Congresso CNTE | Avanço da extrema direita e disputas no cenário global pautam análise da conjuntura

A Conferência de Análise de Conjuntura, realizada durante o 35º Congresso da CNTE, em Brasília, nesta quinta-feira (15), promoveu uma reflexão aprofundada sobre o cenário político internacional e nacional. Em pauta, o avanço da extrema direita, a atuação das grandes potências e o papel estratégico da mídia na construção de narrativas políticas.

A exposição foi conduzida por Ângela Carrato, jornalista e professora do Departamento de Comunicação Social da Universidade Federal de Minas Gerais (UFMG), com mediação da secretária de Relações de Gênero da CNTE, Berenice Darc, e participação do secretário de Relações Internacionais da CNTE, Roberto Franklin de Leão.

 

No centro da foto, Ângela Carrato, jornalista e professora do Departamento de Comunicação Social da UFMG.

 

 

Avanço global da extrema direita

Ângela destacou que a extrema direita vem conquistando espaço significativo em diversos países, especialmente na Europa, alterando o equilíbrio político do continente e influenciando decisões geopolíticas globais. Nesse contexto, afirmou que ações de lideranças como Donald Trump devem ser compreendidas como expressões de disputas de poder, interesses econômicos e estratégias internacionais, especialmente na relação com a China e na influência sobre países da América Latina, como a Venezuela.

 

Democracia brasileira em perspectiva histórica

A expositora fez um resgate histórico da democracia no Brasil, lembrando os 21 anos de ditadura militar. Segundo ela, havia a expectativa de que o período democrático posterior traria avanços mais rápidos e estruturais, o que não se confirmou plenamente.

Políticas neoliberais adotadas nos anos seguintes, como no governo Collor, somadas às crises políticas que se sucederam, evidenciam que o processo de consolidação democrática foi mais complexo do que se imaginava.

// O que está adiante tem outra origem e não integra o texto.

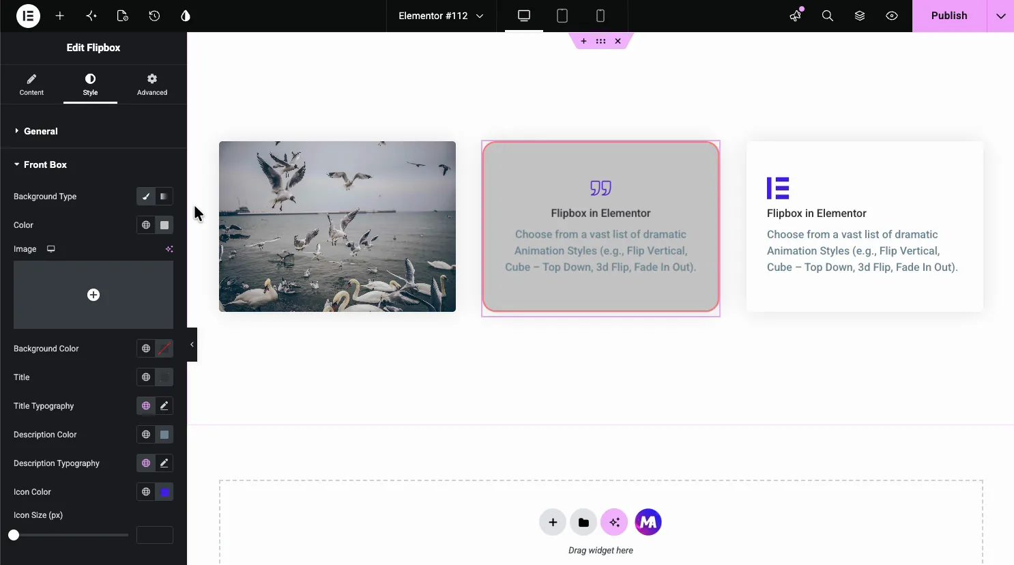Open the Elementor logo menu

Ela também destacou o ambiente político do último mandato do presidente Lula, marcado por denúncias amplamente exploradas pela mídia. Naquele momento, havia a sensação de que o país entraria em um novo ciclo de estabilidade política — expectativa frustrada pelos acontecimentos posteriores e pela ascensão de forças golpistas e da extrema direita.

 

Poder político, economia e narrativa

Na avaliação apresentada, esses grupos seguem atuando de forma articulada, inclusive no campo econômico. Como exemplo, Ângela citou o envolvimento de ao menos 20 municípios, todos governados por partidos de direita, com recursos aplicados em um mesmo banco, o que evidencia uma relação estreita entre interesses políticos e financeiros.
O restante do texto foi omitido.